Setup Database Replication

The most important data that needs to be kept synchronized on the primary management node and standby management node is the xCAT database. Most of the commercial database systems and some free database systems such as Postgresql and MySQL provide a database replication feature. The database replication feature can be used for high availability capability. The configuration for database replication is quite different with various database systems, so this documentation can not cover all of the configuration scenarios. This documentation will focus on database replication configuration for DB2, and will also provide some documentation links for the replication setup for some of the other database systems. You can refer to the "Setup DB2 as the xCAT Database" document link at [Setting_Up_DB2_as_the_xCAT_DB] for more details on how to setup DB2 as the xCAT database.

DB2 High Availability Disaster Recovery (HADR) Setup

DB2 High Availability Disaster Recovery (HADR) is a database replication feature that provides a high availability solution. HADR transmits the log records from the primary database server to the standby server. The HADR standby replays all the log records to its copy of the database, keeping it synchronized with the primary database server. Applications can only access the primary database and have no access to the standby database.

HADR communication between the primary and the standby is through TCP/IP, so the primary database server and standby database server do not need to be in the same subnet.

This documentation will only describe some basic configuration steps for HADR setup. There may be some configuration deviations in different cluster environments, so please refer to the following links for more details:

  1. Redbook "High Availability and Disaster Recovery Options for DB2 on Linux UNIX and Windows" http://www.redbooks.ibm.com/abstracts/sg247363.html
  2. DB2 Information Center http://publib.boulder.ibm.com/infocenter/db2luw/v9r5/index.jsp?topic=/com.ibm.db2.luw.admin.ha.doc/doc/c0011748.html

Please be aware that all the DB2 commands in this section should be run as xcatdb unless otherwise noted.

Disconnect all the DB2 Clients

Before proceeding with the DB2 HADR setup, all the DB2 clients should be disconnected from the DB2 database server. For the xCAT environment, the only DB2 clients should be xcatd, so the xcatd on both management node and service nodes need to be stopped using the command stopsrc -s xcatd. If there is any other DB2 client running on the management node, you need to disconnect all the clients.

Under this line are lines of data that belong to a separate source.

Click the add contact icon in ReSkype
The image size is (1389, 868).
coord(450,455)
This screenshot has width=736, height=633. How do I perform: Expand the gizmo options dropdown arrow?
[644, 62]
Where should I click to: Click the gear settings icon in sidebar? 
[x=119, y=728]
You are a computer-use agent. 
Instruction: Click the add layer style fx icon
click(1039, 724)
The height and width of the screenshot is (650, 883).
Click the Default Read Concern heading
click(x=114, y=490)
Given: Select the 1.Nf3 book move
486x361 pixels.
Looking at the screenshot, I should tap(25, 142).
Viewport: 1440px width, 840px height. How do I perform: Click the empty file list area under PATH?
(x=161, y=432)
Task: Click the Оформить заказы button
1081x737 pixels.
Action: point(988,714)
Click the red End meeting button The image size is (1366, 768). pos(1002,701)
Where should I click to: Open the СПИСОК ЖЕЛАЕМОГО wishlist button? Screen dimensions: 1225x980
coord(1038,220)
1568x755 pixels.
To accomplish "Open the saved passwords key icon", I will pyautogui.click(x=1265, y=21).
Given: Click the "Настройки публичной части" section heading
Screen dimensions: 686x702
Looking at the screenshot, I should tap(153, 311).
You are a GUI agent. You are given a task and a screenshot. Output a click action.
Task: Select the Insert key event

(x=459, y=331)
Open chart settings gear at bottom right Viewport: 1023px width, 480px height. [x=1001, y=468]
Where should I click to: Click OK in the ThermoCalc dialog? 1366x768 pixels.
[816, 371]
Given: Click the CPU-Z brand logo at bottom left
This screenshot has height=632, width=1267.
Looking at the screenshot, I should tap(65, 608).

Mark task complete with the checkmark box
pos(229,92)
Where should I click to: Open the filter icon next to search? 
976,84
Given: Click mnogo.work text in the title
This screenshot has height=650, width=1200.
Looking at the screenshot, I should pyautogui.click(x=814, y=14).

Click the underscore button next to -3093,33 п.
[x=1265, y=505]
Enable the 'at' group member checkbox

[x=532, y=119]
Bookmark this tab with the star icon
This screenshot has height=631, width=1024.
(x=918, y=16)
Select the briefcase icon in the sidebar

One way to ensure that all are disconnectd is on the management node, run the following:

      su - xcatdb
      > db2 force application all

Setup configuration parameters for xcatdb

Several configuration parameters need to be updated for HADR on both the primary management node and standby management node. Please be aware that all the DB2 commands in this section should be run as user xcatdb unless otherwise noted.

    su - xcatdb
    db2 UPDATE DB CFG FOR XCATDB USING LOGRETAIN ON
    db2 UPDATE DB CFG FOR XCATDB USING TRACKMOD ON
    db2 UPDATE DB CFG FOR XCATDB USING LOGINDEXBUILD ON
    db2 UPDATE DB CFG FOR XCATDB USING INDEXREC RESTART

Backup xcatdb on Primary Management Node

The xcatdb on the primary management node and standby management node should be synchronized before setting up the HADR, otherwise, we will run into errors when trying to start HADR.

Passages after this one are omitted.